▸ Die Aufgabe
Schreibe die Filmkritik zu «The Bourne Supremacy» im Anschluss an ihren letzten Satz weiter.

▸ Ausgangstext
Mein Name sei Bourne, Jason Bourne

Alles bleibt anders: Unter neuem Regisseur knüpft Teil zwei von Robert Ludlums «Bourne»-Trilogie zwar am Vorgänger an, widersetzt sich aber noch konsequenter den modernen Genreformeln.

 

von Sandro Danilo Spadini

Das war ja vorauszusehen: Rund zwei Jahre nachdem mit der Spionageroman-Verfilmung «The Bourne Identity» ein durchaus unerwartet grosser Haufen Geld verdient wurde, kehrt deren Titelheld in Person von Matt Damon auf die Leinwand zurück. Umso folgerichtiger ist die Weitererzählung der Geschichte um die unter Amnesie leidende Ex-CIA-Killermaschine Jason Bourne, als nach dem Erfolg des ersten Teils noch zwei weitere «Bourne»-Romane aus der Feder von Thriller-Spezialist Robert Ludlum der kinematografischen Auswertung harrten. Nun wird solcherlei aber im Allgemeinen mit gemischten Gefühlen entgegengesehen, zumal in der Kinogeschichte nur wenige Sequels aktenkundig sind, die Zeugnis von künstlerischem Sinn und Zweck eines derartigen Unterfangens ablegen. Überdies wurden schon zu oft Serien auf Filmen begründet, die es erst gar nicht verdient hätten, die Lichtspielhäuser dieser Welt heimzusuchen.

Gefühl von Kälte

Anders ist dies im Falle von «Bourne», hat sich doch Teil eins nicht nur als veritabler Kassenschlager entpuppt, sondern auch jene Menschen beglückt oder zumindest befriedigt, die mit dem Verfassen von Zeilen der vorliegenden Art ihre Brötchen verdienen. Zwar hatte Regisseur Doug Liman das Genre nicht gerade neu erfunden, doch hob sich sein Stil wohltuend vom Krawumm-Einerlei moderner Actionfilme ab. Die Nachricht, dass Liman für die Fortsetzung nicht zur Verfügung stehen wird, wurde somit als schlechtes Zeichen gewertet. Bei der Regelung seiner Nachfolge gelang den Produzenten (u. a. Liman selbst) dann aber ein so überraschender wie Befürchtungen entkräftender Coup: Mit dem Briten Paul Greengrass gibt ein Mann sein Big-Budget-Debüt, der vor zwei Jahren mit dem preisgekrönten dokumentarischen Nordirland-Drama «Bloody Sunday» abseits des Mainstreams für Aufsehen sorgte. Seinen Dok-Stil bringt Greengrass in abgeschwächter Form auch in das «Bourne»-Projekt ein. Grobkörnige, ausgewaschene Bilder, Wackelkamera, auffällige Schnitt- und Lichttechnik verleihen seinem Film eine zusätzliche Prise Realismus und formale Qualitäten, die wohl zeitgeistig, in diesem Genre aber selten anzutreffen sind. Vor allem aber strahlt «The Bourne Supremacy» ein die emotionale Befindlichkeit des Titelhelden widerspiegelndes Gefühl von Kälte aus, das in der an die Zeit des Kalten Krieges gemahnenden Darstellung der höchst unwirtlich wirkenden Hauptschauplätze Berlin und Moskau seinen stärksten Ausdruck findet.

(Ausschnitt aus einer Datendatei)
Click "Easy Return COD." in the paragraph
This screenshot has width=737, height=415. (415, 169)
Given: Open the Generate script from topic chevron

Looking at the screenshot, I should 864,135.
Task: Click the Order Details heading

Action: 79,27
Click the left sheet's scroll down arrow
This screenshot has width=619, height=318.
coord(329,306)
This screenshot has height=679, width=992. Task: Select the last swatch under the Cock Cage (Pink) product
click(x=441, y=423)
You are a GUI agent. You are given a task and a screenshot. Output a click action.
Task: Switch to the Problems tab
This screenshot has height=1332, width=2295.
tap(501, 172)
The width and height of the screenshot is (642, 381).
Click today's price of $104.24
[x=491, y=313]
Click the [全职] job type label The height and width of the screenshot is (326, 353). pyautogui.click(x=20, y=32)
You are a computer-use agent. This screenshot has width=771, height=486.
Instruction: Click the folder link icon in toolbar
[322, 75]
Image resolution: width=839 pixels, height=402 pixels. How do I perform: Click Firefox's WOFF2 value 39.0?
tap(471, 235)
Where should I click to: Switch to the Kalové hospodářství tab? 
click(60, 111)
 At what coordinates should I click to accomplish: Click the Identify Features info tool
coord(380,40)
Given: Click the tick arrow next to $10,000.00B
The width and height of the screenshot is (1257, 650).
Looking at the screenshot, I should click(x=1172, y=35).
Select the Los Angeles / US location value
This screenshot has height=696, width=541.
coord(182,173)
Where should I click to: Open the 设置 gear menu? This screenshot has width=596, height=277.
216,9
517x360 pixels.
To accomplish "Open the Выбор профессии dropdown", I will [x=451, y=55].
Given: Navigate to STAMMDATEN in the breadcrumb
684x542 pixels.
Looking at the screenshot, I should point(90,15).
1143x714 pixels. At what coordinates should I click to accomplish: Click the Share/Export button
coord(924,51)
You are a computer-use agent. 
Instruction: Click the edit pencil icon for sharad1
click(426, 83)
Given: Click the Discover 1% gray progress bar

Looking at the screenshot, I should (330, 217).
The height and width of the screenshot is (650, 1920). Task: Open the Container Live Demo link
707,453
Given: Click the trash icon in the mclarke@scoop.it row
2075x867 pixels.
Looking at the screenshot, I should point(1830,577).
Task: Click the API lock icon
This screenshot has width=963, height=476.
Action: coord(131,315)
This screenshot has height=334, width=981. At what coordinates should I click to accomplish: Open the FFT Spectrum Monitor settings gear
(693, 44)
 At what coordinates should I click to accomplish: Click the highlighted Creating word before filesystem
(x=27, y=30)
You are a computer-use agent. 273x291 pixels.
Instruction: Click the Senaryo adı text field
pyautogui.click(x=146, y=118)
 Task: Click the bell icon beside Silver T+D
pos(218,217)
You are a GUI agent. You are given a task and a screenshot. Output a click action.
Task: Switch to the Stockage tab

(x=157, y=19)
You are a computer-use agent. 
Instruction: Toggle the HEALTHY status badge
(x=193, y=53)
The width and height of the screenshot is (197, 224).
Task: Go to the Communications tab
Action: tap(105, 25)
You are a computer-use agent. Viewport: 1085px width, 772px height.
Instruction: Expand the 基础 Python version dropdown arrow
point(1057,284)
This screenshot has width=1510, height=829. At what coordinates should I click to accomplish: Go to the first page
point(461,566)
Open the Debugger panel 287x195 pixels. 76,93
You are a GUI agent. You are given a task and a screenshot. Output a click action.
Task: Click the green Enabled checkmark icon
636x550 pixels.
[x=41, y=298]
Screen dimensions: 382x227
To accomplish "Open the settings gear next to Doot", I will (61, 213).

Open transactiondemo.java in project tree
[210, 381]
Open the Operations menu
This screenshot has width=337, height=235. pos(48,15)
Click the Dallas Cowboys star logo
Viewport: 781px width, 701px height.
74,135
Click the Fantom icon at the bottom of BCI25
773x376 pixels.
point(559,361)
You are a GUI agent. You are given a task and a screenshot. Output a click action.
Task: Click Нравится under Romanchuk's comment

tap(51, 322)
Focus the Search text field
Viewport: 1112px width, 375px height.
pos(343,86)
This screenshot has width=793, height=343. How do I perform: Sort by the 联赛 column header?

▸ Antwort zur Aufgabe
Ohne Gepolter

Leicht anachronistisch mutet auch das sonstige Gebaren des Films an. Statt sich an immer spektakuläreren Actionsequenzen, technischen Spielereien und kraftmeierischem Gepolter zu ergötzen, wird hier ernsthaft versucht, inmitten eines hektischen Gewirrs von handwerklich solide bis furios inszenierten Verfolgungsjagden eine handfeste Geschichte zu erzählen. Viel mehr als an Actionthriller heutigen Zuschnitts erinnert wie schon der Vorgänger denn auch Teil zwei an die Genreklassiker aus den Siebzigern. Mit der Besetzung von Milchbart Damon hatte man ohnedies bereits einen atypischen Weg eingeschlagen, auf dem unter der Leitung von Greengrass noch konsequenter vorangeschritten wird: Jason Bourne ist kein Superheld, der in der Luft Pirouetten schlägt und währenddessen eine halbe Armee umnietet, sondern ein verletzter und verletzlicher Antiheld, den mit James Bond ausser dem Beruf nur die Alliteration verbindet. Dass Greengrass an der Psychologisierung seines auf buchstäblicher Identitätssuche umherirrenden Protagonisten scheitert, sollte eingedenk der Tatsache, dass wir es hier mit einem auf Unterhaltung ausgerichteten Agentenfilm zu tun haben, nicht allzu schwer gewichtet werden. Mit mehr Recht lässt sich dem Film schon vorwerfen, dass er seine Geheimnisse zu früh preisgibt. Folglich ist ein gewisses Spannungsmanko nicht von der Hand zu weisen, das auch dadurch nicht kompensiert werden kann, dass nebst den identisch besetzten Figuren des ersten Teils (u. a. Franka Potente, Brian Cox und Julia Stiles) auch einige neue interessante Gesichter eingeführt werden. Gleichwohl hat Greengrass seine Sache gewiss gut gemacht: Ihm ist ein Sequel geglückt, bei dem Wiedersehen Freude macht, und ein Agententhriller, der wieder ausschliesslich Film und nicht filmähnliches Videospiel ist.